Em nenhum momento isso foi colocado.  Tivemos auditorias nas universidades, mas isso é rotina do Planejamento.  Na minha instituição, por exemplo, teve auditoria sobre a incorporação das funções gratificadas, mas o Planejamento indicou que não modificássemos nada e aguardássemos em março uma posição do ministério.

 

Como fica a situação da Andifes e dos reitores com o governo, que pretende suspender esses pagamentos que considera irregulares, e os professores, beneficiários disso?

 

A universidade não tem nenhum tipo de ingerência nem sobre a folha de pagamento nem sobre as questões jurídicas.  A defesa é feita diretamente pela Advocacia-Geral da União.  E não temos nenhum nível de autonomia na folha de pagamento.  Como vamos mediar isso?  O nosso poder de mediação é um poder político.  Poder de autonomia sobre essas coisas nós não temos nenhum.

 

Há casos em que incorporações podem representar mais de 20% do salário de um professor, não?

 

Claro que com ganhos históricos incorporados, como o caso da Universidade de Brasília (UnB), uma possível redução salarial é um transtorno.  Faz parte da vida das pessoas.  O salário dos professores é abaixo do que seria compatível com o nível exigência que temos.
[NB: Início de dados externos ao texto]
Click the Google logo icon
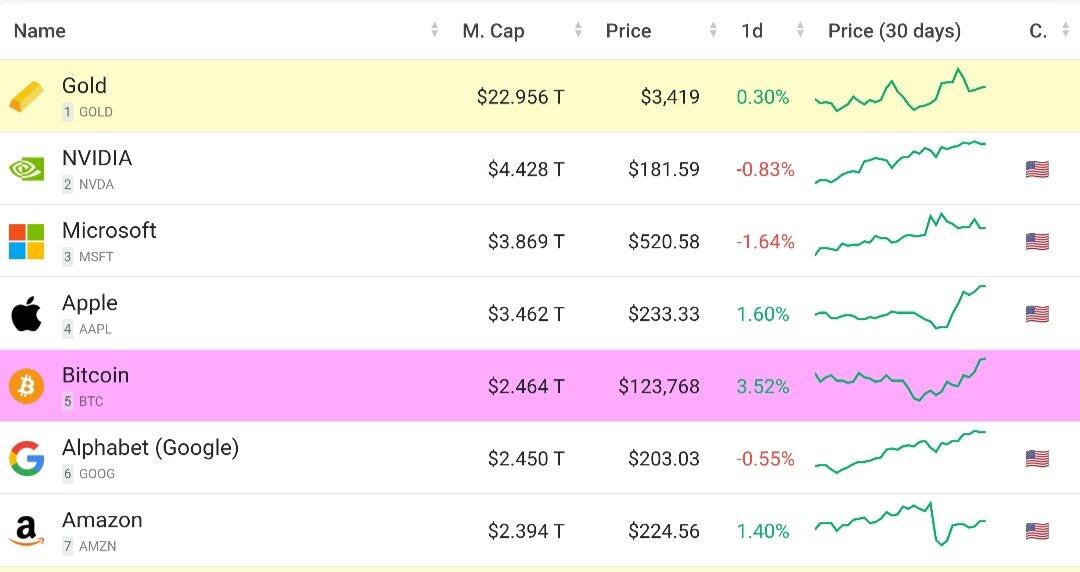Viewport: 1080px width, 572px height. (x=27, y=459)
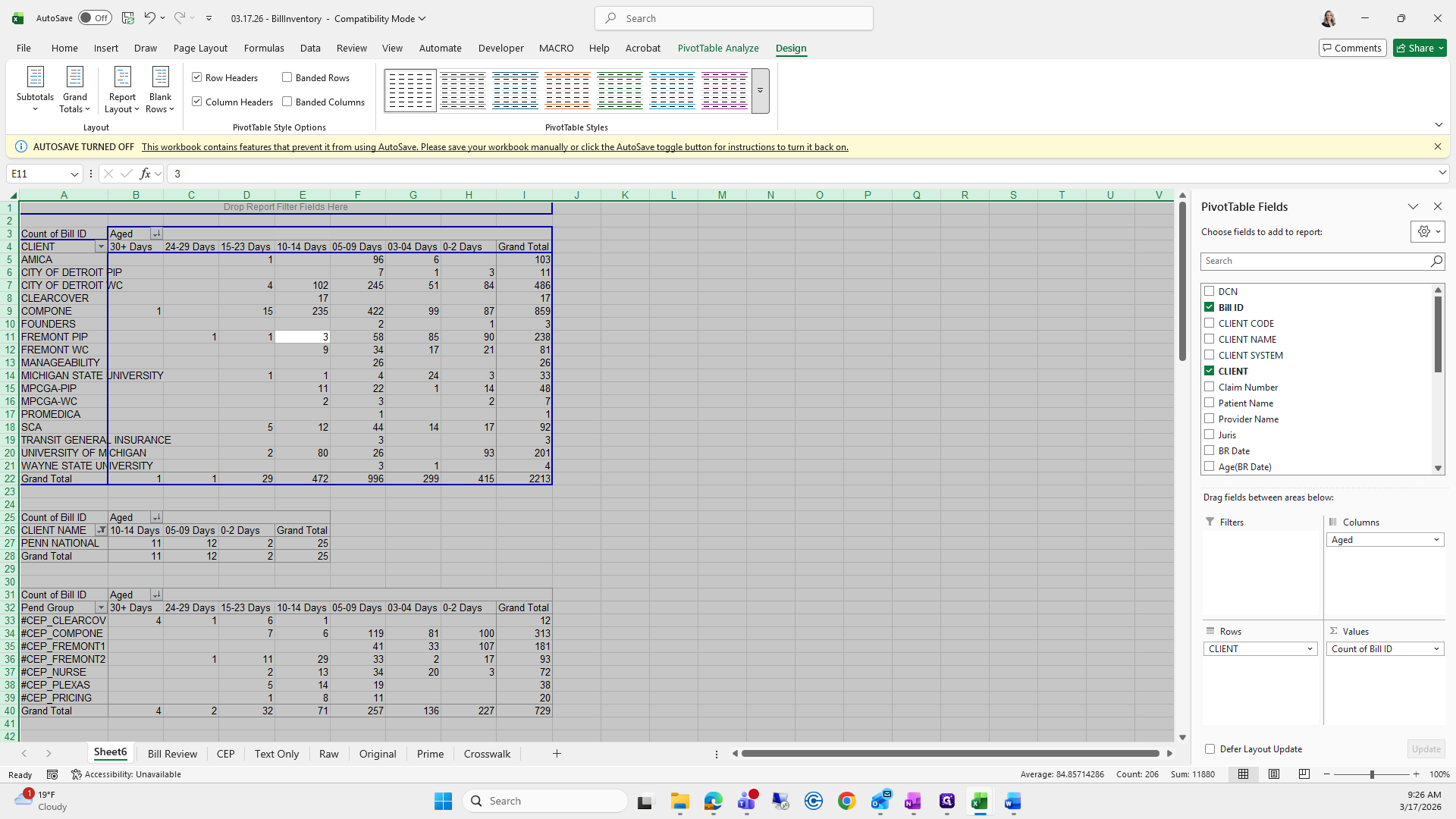Viewport: 1456px width, 819px height.
Task: Open the Blank Rows menu
Action: pyautogui.click(x=160, y=89)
É um problema sério, certamente numa situação dessas corremos o risco de perder quadros. É uma coisa que nos preocupa.

 

Essas decisões jurídicas e as incorporações não criam enormes diferenças entre professores que deveriam estar no mesmo nível?

 

Já existem diferenças salariais.  Os ganhos judiciais se aplicam aos professores que ganharam isso na Justiça, talvez tirando o caso da UnB.  Essa decisão do Supremo Tribunal Federal (STF) com relação ao caso UnB terá repercussão no sistema, imagino, dependendo de como as coisas forem feitas.  Para mim, uma carreira precisa partir de um princípio de isonomia, no qual todos têm a mesma atribuição.  Hoje, com todas as amarras na legislação, não vamos ter grandes diferenças daqui para frente, mas vamos conviver com as diferenças do passado ainda por algum tempo.

 

QUEM É

 

Engenheiro agrônomo especializado em fitotecnia, professor e atual reitor da Universidade Federal de Goiás (UFG).  Desde o ano passado, é presidente da associação dos dirigentes das universidades federais (Andifes).